Your objective:
Give back exactly the lines spanning from the one containing "Instruction: Open the permanent" to the final line of the records below, and no others.

━━━━━━━━━━

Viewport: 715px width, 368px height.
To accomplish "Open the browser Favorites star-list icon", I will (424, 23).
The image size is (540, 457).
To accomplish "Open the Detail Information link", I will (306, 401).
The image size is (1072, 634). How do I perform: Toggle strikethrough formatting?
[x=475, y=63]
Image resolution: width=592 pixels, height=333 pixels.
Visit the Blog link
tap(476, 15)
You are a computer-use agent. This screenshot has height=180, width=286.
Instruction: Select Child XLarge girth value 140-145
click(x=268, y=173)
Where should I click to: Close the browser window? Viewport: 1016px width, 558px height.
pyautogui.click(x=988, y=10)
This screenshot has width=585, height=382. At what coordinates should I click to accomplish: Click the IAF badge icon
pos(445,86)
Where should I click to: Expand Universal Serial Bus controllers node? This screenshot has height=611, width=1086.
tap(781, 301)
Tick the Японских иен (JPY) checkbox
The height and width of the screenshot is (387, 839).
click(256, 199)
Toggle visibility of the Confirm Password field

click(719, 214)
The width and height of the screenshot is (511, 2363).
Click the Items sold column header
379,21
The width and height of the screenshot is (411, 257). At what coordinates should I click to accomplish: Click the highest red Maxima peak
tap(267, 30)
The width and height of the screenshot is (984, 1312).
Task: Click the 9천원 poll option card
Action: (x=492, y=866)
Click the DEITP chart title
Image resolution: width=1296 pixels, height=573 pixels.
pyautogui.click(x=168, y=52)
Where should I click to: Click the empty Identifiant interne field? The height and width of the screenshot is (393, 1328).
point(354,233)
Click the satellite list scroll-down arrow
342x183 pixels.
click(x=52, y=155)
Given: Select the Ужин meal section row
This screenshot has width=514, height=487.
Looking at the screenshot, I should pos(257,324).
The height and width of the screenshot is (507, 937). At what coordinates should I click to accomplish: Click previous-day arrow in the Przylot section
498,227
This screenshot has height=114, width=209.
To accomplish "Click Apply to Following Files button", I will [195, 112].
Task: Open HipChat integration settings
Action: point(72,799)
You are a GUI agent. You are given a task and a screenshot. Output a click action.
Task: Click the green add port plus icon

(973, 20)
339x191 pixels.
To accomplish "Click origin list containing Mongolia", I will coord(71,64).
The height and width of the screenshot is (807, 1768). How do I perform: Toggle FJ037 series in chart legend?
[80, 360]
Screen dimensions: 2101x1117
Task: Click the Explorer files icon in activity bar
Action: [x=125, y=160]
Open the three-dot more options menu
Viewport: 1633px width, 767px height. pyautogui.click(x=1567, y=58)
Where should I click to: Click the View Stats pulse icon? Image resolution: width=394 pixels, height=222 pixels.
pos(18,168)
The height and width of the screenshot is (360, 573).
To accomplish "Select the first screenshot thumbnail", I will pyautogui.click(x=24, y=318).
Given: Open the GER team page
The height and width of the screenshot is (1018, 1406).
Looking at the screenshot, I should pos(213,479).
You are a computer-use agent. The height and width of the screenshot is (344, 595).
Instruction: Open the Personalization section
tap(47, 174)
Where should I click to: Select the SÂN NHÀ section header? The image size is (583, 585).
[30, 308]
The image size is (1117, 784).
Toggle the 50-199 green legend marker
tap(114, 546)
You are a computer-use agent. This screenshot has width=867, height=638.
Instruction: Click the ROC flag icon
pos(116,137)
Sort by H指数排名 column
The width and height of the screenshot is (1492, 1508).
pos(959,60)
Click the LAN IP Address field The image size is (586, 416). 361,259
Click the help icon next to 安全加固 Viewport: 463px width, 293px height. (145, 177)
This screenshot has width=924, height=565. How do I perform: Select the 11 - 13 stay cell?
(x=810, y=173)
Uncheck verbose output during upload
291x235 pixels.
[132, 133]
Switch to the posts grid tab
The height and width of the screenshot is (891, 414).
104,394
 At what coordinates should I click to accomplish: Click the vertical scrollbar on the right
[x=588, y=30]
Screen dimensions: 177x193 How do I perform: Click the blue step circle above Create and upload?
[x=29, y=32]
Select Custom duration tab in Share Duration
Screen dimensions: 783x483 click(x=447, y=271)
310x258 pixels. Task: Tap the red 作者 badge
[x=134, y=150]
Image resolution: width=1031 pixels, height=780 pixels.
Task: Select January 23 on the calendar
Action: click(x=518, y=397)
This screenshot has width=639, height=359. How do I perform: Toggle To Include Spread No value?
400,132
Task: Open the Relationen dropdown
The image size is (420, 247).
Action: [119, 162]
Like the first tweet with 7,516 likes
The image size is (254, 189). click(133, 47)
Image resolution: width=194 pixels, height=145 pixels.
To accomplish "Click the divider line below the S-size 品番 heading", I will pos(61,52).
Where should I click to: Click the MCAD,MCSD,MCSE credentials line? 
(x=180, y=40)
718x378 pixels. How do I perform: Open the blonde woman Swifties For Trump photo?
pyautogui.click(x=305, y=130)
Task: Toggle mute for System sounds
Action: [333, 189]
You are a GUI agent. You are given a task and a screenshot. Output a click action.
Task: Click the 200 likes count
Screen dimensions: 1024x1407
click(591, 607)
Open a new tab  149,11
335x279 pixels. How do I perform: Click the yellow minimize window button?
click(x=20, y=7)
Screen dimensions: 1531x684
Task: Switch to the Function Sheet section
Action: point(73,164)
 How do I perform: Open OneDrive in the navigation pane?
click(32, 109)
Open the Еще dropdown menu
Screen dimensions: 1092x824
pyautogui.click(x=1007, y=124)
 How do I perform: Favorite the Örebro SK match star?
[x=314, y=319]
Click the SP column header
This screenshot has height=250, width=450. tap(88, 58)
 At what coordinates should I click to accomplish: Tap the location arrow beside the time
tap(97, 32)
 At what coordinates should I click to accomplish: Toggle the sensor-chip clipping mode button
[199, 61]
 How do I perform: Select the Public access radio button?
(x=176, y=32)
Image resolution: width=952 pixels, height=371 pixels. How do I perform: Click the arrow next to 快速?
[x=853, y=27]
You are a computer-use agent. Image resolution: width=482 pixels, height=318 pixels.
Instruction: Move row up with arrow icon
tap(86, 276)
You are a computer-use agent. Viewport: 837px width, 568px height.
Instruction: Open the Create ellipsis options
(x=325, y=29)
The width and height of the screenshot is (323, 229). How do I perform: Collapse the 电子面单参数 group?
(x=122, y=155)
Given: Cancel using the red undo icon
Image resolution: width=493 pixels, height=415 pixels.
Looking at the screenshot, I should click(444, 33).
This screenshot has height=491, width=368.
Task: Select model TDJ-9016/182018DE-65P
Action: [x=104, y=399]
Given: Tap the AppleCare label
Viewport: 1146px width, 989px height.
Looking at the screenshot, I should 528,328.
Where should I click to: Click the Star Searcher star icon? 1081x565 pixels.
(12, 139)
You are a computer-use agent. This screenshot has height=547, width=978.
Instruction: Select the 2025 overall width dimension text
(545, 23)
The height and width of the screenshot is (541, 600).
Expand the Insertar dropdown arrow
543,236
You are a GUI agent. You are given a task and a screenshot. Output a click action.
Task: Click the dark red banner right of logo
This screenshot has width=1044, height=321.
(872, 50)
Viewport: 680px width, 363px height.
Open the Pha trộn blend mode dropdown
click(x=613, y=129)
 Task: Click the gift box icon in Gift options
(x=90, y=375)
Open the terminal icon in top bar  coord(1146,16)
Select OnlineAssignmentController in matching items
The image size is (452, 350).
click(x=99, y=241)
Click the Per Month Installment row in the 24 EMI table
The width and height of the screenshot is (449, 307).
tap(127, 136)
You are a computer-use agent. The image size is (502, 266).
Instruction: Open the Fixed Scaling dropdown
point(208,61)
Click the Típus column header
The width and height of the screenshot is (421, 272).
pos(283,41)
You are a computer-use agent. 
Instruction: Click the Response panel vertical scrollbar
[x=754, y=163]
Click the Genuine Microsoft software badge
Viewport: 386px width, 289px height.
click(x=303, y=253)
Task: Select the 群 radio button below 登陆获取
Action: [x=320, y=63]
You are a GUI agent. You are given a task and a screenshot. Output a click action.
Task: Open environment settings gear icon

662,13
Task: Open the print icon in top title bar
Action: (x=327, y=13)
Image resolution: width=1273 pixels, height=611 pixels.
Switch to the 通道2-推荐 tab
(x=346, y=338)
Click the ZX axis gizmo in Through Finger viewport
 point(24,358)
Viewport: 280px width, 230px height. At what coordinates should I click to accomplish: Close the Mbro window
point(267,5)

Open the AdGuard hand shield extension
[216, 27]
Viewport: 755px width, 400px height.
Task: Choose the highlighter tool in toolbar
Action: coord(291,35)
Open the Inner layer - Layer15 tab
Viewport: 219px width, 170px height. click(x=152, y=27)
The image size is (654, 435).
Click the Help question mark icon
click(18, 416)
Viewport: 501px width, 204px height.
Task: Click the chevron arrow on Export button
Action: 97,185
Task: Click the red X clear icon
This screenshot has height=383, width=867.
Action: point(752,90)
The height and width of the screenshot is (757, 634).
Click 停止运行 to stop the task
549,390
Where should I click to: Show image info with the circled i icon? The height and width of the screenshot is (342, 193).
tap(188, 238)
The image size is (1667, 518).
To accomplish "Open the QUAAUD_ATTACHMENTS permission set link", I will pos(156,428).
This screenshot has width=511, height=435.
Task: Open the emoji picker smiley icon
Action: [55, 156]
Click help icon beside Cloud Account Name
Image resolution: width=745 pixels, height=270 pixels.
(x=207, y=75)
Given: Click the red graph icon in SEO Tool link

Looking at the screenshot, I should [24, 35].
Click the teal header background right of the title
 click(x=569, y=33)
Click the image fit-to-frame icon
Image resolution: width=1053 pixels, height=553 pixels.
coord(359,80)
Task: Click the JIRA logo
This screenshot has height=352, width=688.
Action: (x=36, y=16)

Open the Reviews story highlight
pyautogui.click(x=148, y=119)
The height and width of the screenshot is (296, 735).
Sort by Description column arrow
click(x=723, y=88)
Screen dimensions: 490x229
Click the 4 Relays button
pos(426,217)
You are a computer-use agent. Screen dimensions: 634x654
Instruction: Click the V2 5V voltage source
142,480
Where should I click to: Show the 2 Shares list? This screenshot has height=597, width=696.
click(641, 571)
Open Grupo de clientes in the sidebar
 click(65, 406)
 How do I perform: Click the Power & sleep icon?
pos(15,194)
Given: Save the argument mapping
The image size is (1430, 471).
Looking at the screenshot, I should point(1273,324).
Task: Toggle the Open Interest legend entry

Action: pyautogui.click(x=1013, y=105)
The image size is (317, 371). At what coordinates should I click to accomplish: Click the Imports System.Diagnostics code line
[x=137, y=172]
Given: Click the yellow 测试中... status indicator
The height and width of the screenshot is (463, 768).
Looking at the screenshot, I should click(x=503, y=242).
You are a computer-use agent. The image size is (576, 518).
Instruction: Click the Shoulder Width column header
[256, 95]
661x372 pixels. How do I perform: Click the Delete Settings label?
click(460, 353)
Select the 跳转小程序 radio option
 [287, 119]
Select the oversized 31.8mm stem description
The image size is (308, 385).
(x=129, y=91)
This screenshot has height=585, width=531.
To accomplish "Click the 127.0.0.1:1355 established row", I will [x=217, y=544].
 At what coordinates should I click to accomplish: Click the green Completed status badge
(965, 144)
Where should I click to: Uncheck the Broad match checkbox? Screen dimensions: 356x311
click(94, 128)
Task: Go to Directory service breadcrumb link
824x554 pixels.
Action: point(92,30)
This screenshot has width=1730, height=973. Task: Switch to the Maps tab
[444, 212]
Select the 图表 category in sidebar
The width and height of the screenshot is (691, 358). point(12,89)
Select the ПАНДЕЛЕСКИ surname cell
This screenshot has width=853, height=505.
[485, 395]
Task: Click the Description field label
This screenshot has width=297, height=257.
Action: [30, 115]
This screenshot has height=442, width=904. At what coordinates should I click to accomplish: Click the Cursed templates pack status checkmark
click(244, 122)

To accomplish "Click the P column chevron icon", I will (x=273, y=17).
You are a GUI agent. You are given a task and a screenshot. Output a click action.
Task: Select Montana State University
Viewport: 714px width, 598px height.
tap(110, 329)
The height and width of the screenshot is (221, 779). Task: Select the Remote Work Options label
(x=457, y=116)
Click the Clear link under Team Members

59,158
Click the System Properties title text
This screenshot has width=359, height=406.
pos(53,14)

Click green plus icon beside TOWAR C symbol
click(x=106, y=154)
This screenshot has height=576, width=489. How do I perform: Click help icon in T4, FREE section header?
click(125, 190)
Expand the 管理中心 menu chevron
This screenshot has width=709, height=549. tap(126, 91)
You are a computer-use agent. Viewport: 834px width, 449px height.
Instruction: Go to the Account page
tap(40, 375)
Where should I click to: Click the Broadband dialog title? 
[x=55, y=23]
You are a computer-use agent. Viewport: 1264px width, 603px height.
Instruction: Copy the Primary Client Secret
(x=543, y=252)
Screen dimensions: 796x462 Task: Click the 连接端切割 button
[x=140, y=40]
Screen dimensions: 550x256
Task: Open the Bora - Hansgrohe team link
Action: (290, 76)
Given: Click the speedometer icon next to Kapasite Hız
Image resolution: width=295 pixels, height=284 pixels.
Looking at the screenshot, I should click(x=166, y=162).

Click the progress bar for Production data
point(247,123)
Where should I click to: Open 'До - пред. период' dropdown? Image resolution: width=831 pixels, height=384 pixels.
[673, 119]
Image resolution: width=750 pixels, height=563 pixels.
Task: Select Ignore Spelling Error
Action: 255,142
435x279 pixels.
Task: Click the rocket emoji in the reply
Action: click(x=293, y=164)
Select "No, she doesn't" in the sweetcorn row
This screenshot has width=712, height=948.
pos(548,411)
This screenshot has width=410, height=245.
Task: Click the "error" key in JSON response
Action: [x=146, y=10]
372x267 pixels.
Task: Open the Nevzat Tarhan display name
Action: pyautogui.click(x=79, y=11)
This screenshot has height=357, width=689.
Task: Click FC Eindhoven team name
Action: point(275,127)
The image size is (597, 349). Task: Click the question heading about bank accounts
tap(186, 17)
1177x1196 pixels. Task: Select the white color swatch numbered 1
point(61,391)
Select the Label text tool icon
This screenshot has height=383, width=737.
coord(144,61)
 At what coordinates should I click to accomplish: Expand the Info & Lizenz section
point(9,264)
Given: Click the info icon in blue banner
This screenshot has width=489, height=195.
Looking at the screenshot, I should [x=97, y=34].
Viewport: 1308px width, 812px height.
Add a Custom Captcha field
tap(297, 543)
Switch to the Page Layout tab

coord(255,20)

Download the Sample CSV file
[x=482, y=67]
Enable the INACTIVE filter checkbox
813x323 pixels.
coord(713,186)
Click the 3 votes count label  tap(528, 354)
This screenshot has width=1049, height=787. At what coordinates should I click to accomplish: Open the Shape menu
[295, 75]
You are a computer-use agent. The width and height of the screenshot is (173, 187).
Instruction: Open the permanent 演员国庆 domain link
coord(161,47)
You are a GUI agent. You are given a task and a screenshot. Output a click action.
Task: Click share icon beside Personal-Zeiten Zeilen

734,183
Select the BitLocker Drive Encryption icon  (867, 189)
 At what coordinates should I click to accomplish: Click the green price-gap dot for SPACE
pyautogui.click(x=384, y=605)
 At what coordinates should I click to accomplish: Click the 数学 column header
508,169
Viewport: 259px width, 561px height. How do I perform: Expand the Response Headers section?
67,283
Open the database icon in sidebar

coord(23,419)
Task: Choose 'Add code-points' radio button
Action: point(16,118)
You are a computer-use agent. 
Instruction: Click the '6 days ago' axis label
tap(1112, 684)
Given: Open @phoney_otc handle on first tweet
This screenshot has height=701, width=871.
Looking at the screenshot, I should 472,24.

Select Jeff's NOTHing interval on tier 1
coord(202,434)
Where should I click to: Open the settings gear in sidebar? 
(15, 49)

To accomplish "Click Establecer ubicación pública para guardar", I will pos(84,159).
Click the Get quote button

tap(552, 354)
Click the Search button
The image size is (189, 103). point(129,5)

━━━━━━━━━━

Problem solution:
Instruction: Open the permanent 演员国庆 domain link
coord(161,47)
You are a GUI agent. You are given a task and a screenshot. Output a click action.
Task: Click share icon beside Personal-Zeiten Zeilen

734,183
Select the BitLocker Drive Encryption icon  (867, 189)
 At what coordinates should I click to accomplish: Click the green price-gap dot for SPACE
pyautogui.click(x=384, y=605)
 At what coordinates should I click to accomplish: Click the 数学 column header
508,169
Viewport: 259px width, 561px height. How do I perform: Expand the Response Headers section?
67,283
Open the database icon in sidebar

coord(23,419)
Task: Choose 'Add code-points' radio button
Action: point(16,118)
You are a computer-use agent. 
Instruction: Click the '6 days ago' axis label
tap(1112, 684)
Given: Open @phoney_otc handle on first tweet
This screenshot has height=701, width=871.
Looking at the screenshot, I should 472,24.

Select Jeff's NOTHing interval on tier 1
coord(202,434)
Where should I click to: Open the settings gear in sidebar? 
(15, 49)

To accomplish "Click Establecer ubicación pública para guardar", I will pos(84,159).
Click the Get quote button

tap(552, 354)
Click the Search button
The image size is (189, 103). point(129,5)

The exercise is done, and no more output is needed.